Think better

The more I reflect on Daniel Kahneman’s book Thinking Fast and Slow the more I realize just how brilliant it is. 

It’s a very well-written, impeccably organized, and astoundingly researched catalog of how our human brain makes decisions, with a focus on the most common ways it fails. Each chapter feels like it could be a book on its own, and the ideas seem to be just the very first of amazing (and sometimes scary) insights into how our brains work. 

I understand more by writing so I’ve written down here the key principles or ideas in the book.

1. You think in two distinct ways: quick and effortless, called System 1, and slow and demanding, called System 2.

System 1 is automatic and quick; your default mode. System 2 is what is typically thought of as “thinking,” where you’re actively engaging in mental activities that require effort. System 2 is a limited resource. Imagine multiplying 17 x 24 while making a left turn in heavy traffic. For another example of System 2 failing when taxed, check out The Gorilla Test

2. System 1 tends to dominate your thinking because System 2 requires effort. 

In other words, you tend not to “think” as often as you think you do. 

3. System 2 is a limited resource, and consuming it can have consequences, often related to self-control.

Self-control and cognitive effort are forms of mental work. Let’s call using System 2 in a taxing way “thinking hard”—anything that requires you to actively engage a demanding cognitive task. If you think hard, occupying System 2, System 1 has more influence on your behavior. 

People who are cognitively busy are also more likely to make selfish choices, use sexist language, and make superficial judgments in social situations. 

Kahneman highlights the work of the psychologist Roy Baumeister that “all variants of voluntary effort—cognitive, emotional, or physical—draw at least partly on a shared pool of mental energy.”

If you have to work hard at something, you are less able to exert self-control at something else that follows, an effect known as ego depletion .

Baumeister also discovered that hard thinking led the nervous system to consume large amounts of glucose and showed that consuming sugary drinks could undo some of ego depletion.

4. People vary in their ability to counter the quick, intuitive thoughts emerging from System 1.

Quickly answer the following: A bat and ball cost $1.10. The bat costs $1 more than the ball. How much does the ball cost?

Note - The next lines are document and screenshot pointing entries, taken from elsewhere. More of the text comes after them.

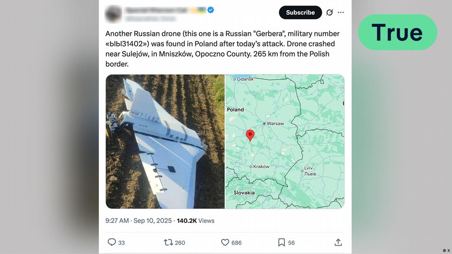This screenshot has height=254, width=452.
Task: Click the 140.2K Views count
Action: click(x=195, y=221)
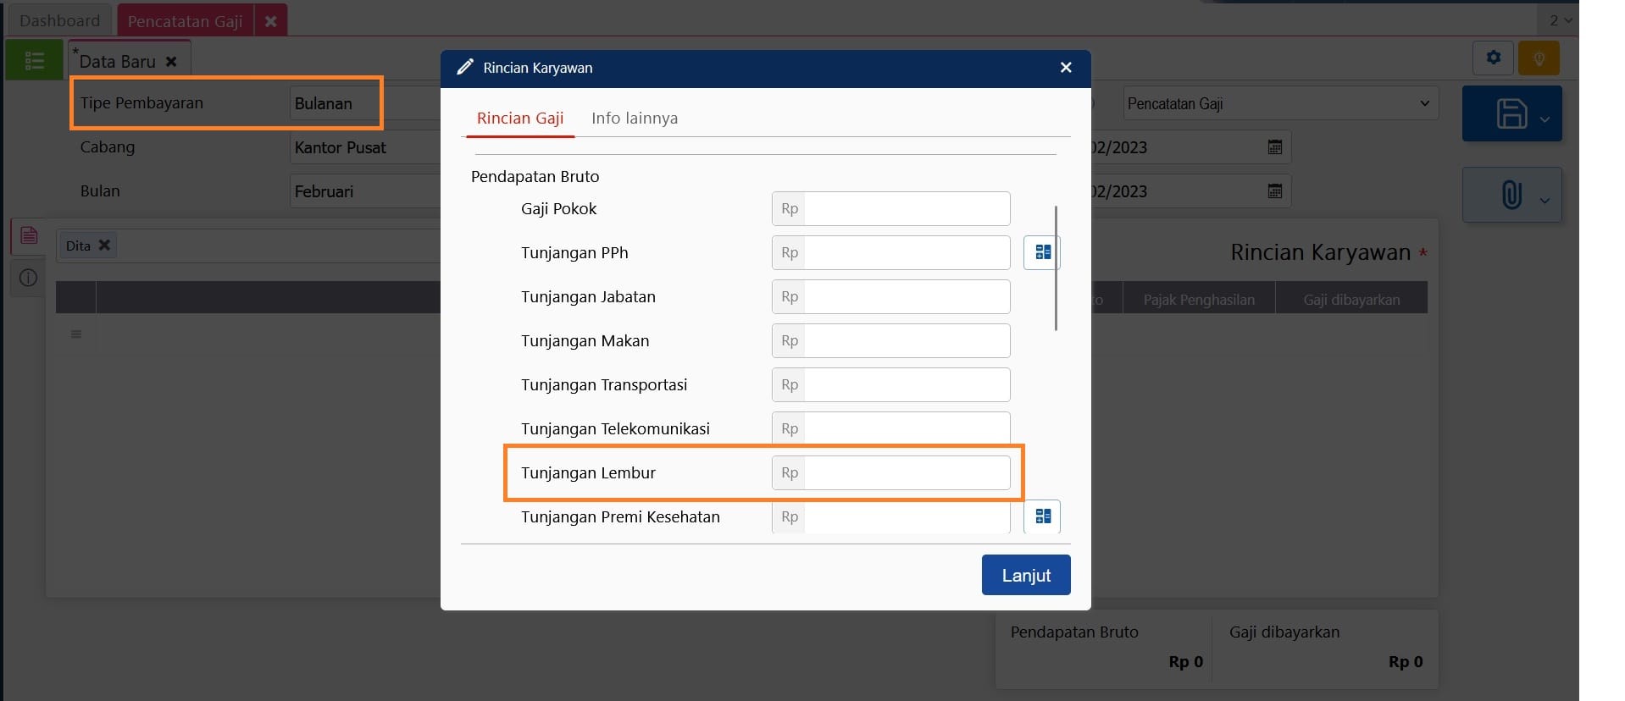Open first date field calendar icon

coord(1274,147)
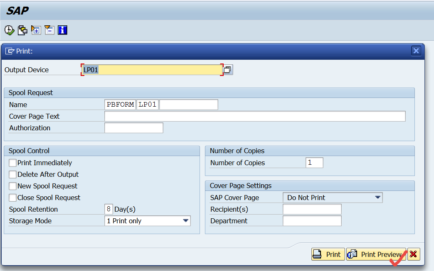Toggle the Close Spool Request checkbox
Screen dimensions: 434x271
click(12, 198)
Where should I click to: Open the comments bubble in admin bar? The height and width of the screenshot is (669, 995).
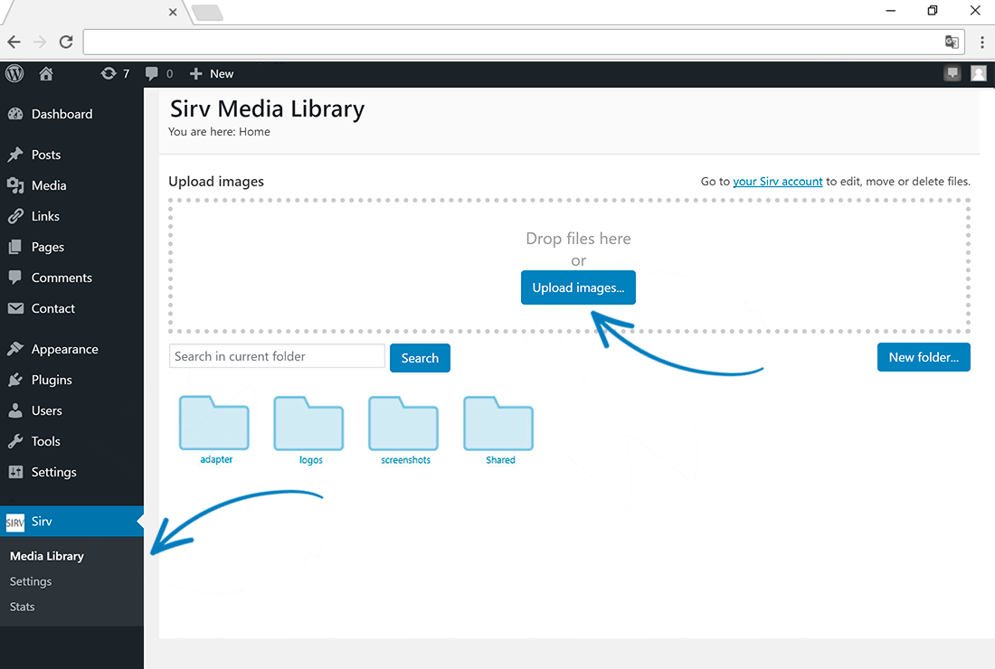[158, 73]
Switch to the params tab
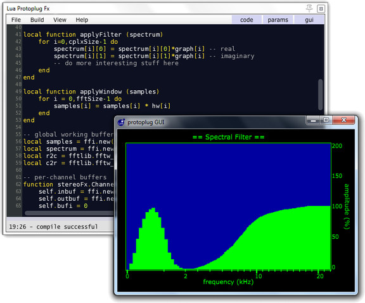This screenshot has width=365, height=303. point(278,20)
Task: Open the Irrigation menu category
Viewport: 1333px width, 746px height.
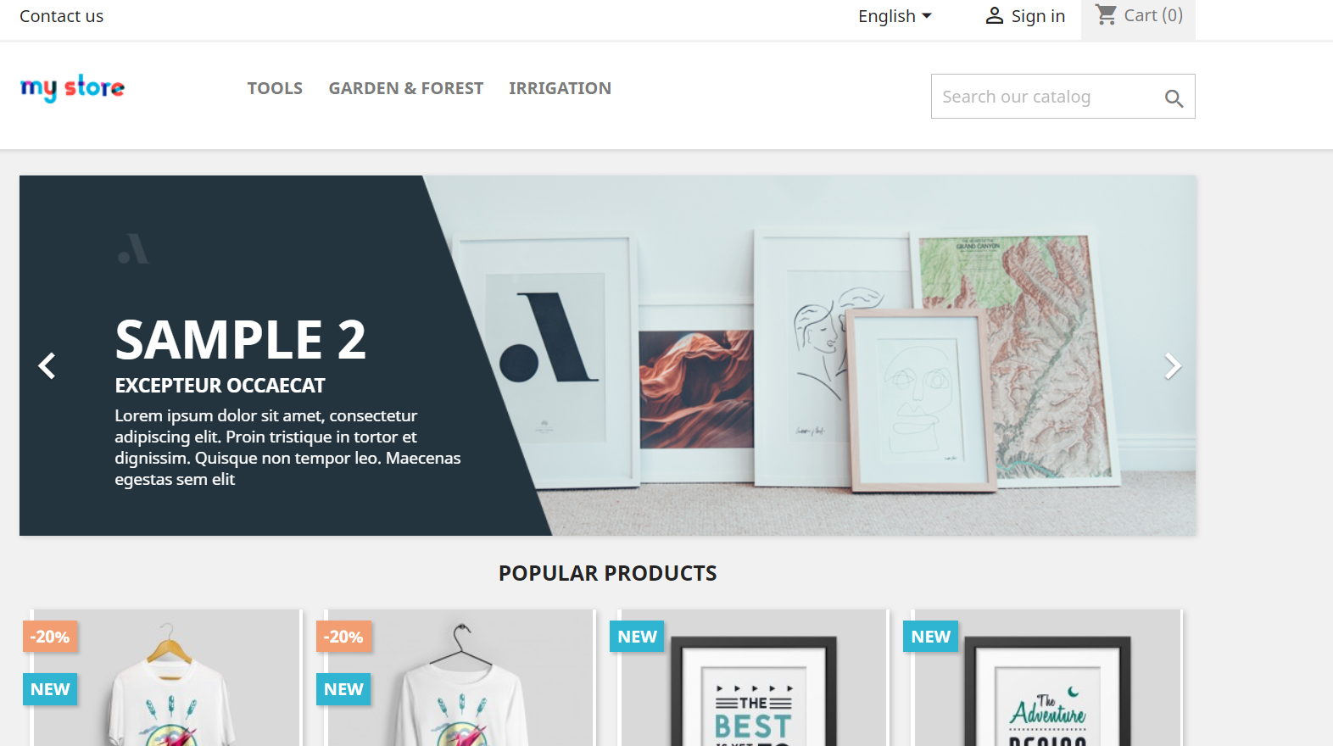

If you said 10 cents, you let System 1 fool you. If you said 5 cents, you engaged System 2, overriding the intuitive answer System 1 threw out. 

Another one: Does the conclusion follow from the premises for the following? All roses are flowers. Some flowers fade quickly. Therefore some roses fade quickly. 

The answer is no. If you said yes, which seems to make sense, System 1 fooled you. 

Kahneman makes a very important point with these tests. Having administered the test to Ivy League students, he points out that many failed the test. Fifty percent of students at Harvard, MIT, and Princeton failed the bat/ball question, and a large majority of college students failed the rose question. These students certainly can answer the questions but for some reason choose not to engage with them properly. 

The ease with which they are satisfied enough to stop thinking is rather troubling. “Lazy” is a harsh judgment about the self-monitoring of these young people and their System 2, but it does not seem to be unfair. Those who avoid the sin of intellectual sloth could be called “engaged.” They are more alert, more intellectually active, less willing to be satisfied with superficially attractive answers, more skeptical about their intuitions.

Kahneman points out work done by Keith Stanovich and Richard West who argued that intelligence is distinct from the ability to avoid biases of judgment, which they call rationality

5. Your brain is very susceptible to ideas and behavior because of its tendency to associate ideas without your realizing.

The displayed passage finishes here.